Tema central: Seguimento pós-terapia de câncer de laringe
Análise das alternativas
A
Errada
Está errada porque espaça demais o seguimento inicial, ao sugerir exame físico e videolaringoscopia apenas semestralmente a partir de 6 meses, quando a NCCN recomenda reavaliações mais próximas no primeiro ano. Também erra ao colocar PET-CT somente após um ano, fora da janela adequada para avaliação de resposta, e inclui RM de tórax, que não faz parte da rotina padrão nesse cenário.
B
Errada
Embora o exame físico a cada 3 meses seja compatível com a vigilância inicial, a alternativa perde adequação ao propor videofaringolaringoscopia e EDA em 4 meses e depois só semestralmente, o que fica menos fiel ao acompanhamento mais frequente exigido no primeiro ano. Além disso, TC semestral de face, pescoço e abdome não integra o seguimento padrão da NCCN para paciente assintomático com carcinoma laríngeo.
C
Errada
Está incorreta porque propõe PET-CT em 3 semanas após o término do tratamento, prazo excessivamente precoce para avaliação confiável de resposta, com risco de captação inflamatória e falso-positivo. Também extrapola ao sugerir TC de face e pescoço imediatamente e depois a cada 4 meses, algo que não corresponde à rotina descrita na base.
D
Errada
Está errada porque, após uma avaliação inicial em 2 semanas, passa a propor exame físico e videofaringolaringoscopia apenas a cada 6 meses, o que é insuficiente para o primeiro ano de seguimento. Além disso, inclui EDA seriada e imagem de pescoço, tórax e abdome de forma ampla e sem sustentação como rotina universal da NCCN para esse cenário.
E
Certa
A alternativa E é a que melhor reproduz o seguimento recomendado pela NCCN para câncer de cabeça e pescoço tratado com intenção curativa. O primeiro ano exige exame físico e videofaringolaringoscopia em intervalos curtos, compatíveis com reavaliação frequente; o PET-CT em 3 meses está na janela apropriada para avaliação de resposta pós-tratamento, evitando falso-positivo inflamatório de exames muito precoces; a imagem anatômica de pescoço por TC ou RM aparece em momento precoce de seguimento, o que pode ser útil quando indicada para avaliação basal pós-terapia em doença avançada ou anatomia de difícil avaliação; e a dosagem de TSH em 6 e 12 meses é compatível com a vigilância de hipotireoidismo após radioterapia cervical. Apesar de o segundo PET-CT em 9 meses e a repetição programada de TC/RM em 9 meses poderem ser mais intensivos do que a formulação mínima clássica, a alternativa é a que melhor contempla os pilares da diretriz.
Pegadinha da questão
A banca misturou itens plausíveis com erros de cronograma: PET-CT precoce demais, seguimento clínico semestral já no primeiro ano e inclusão de EDA ou imagem de abdome/tórax como rotina. O ponto-chave era reconhecer a vigilância precoce frequente, o PET-CT em torno de 3 meses e o TSH após radioterapia cervical.

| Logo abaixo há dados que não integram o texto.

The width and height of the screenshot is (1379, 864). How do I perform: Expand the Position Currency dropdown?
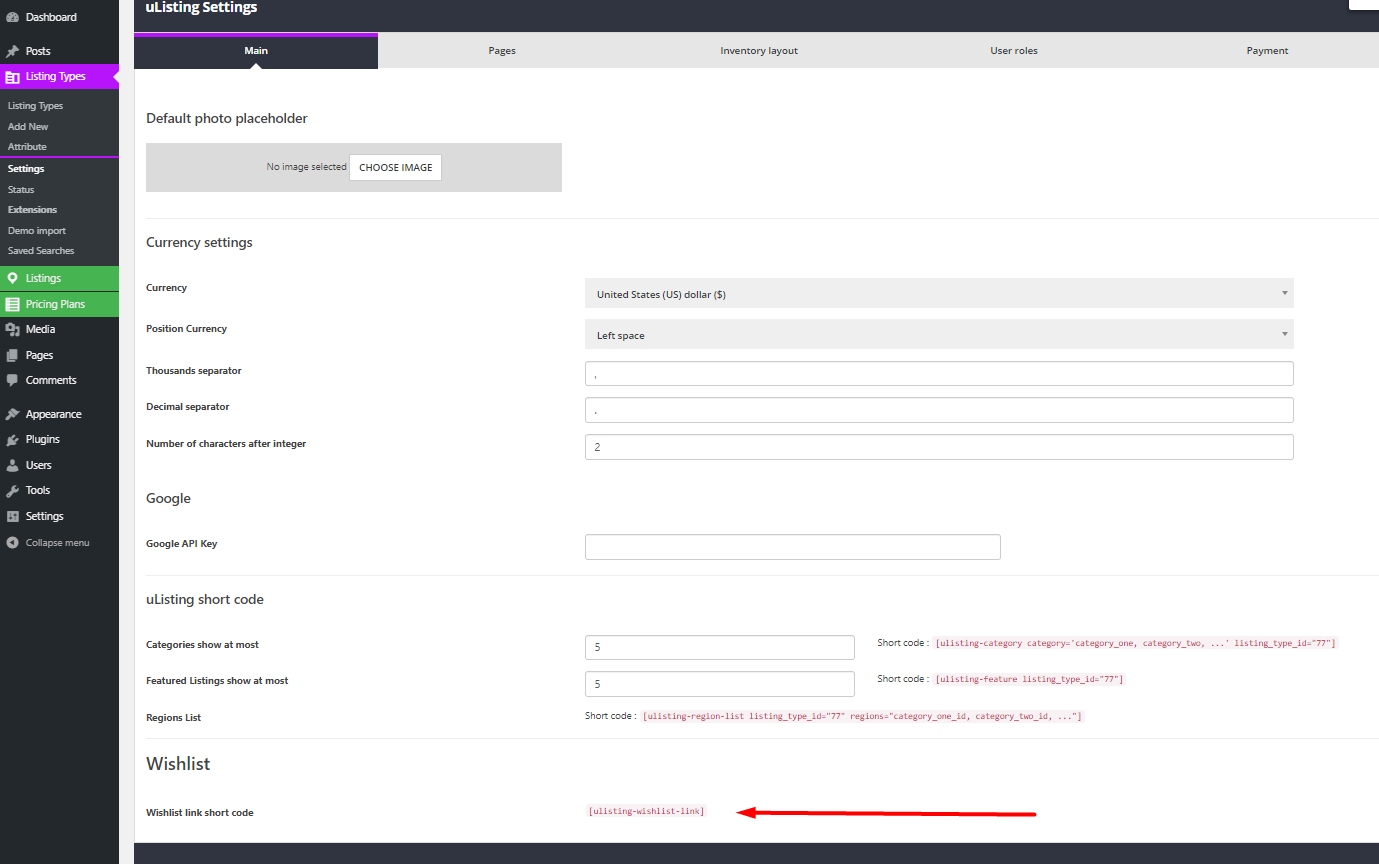(x=938, y=335)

Dica para questões semelhantes
  • No primeiro ano pós-tratamento de câncer de cabeça e pescoço, desconfie de alternativas com seguimento semestral como rotina.
  • PET-CT para resposta costuma aparecer em torno de 3–6 meses; se vier em poucas semanas, geralmente está precoce demais.
  • TSH em 6–12 meses após radioterapia cervical é um marcador clássico de seguimento.
  • Não aceite como rotina EDA seriada ou imagem de abdome/tórax em paciente assintomático com câncer de laringe.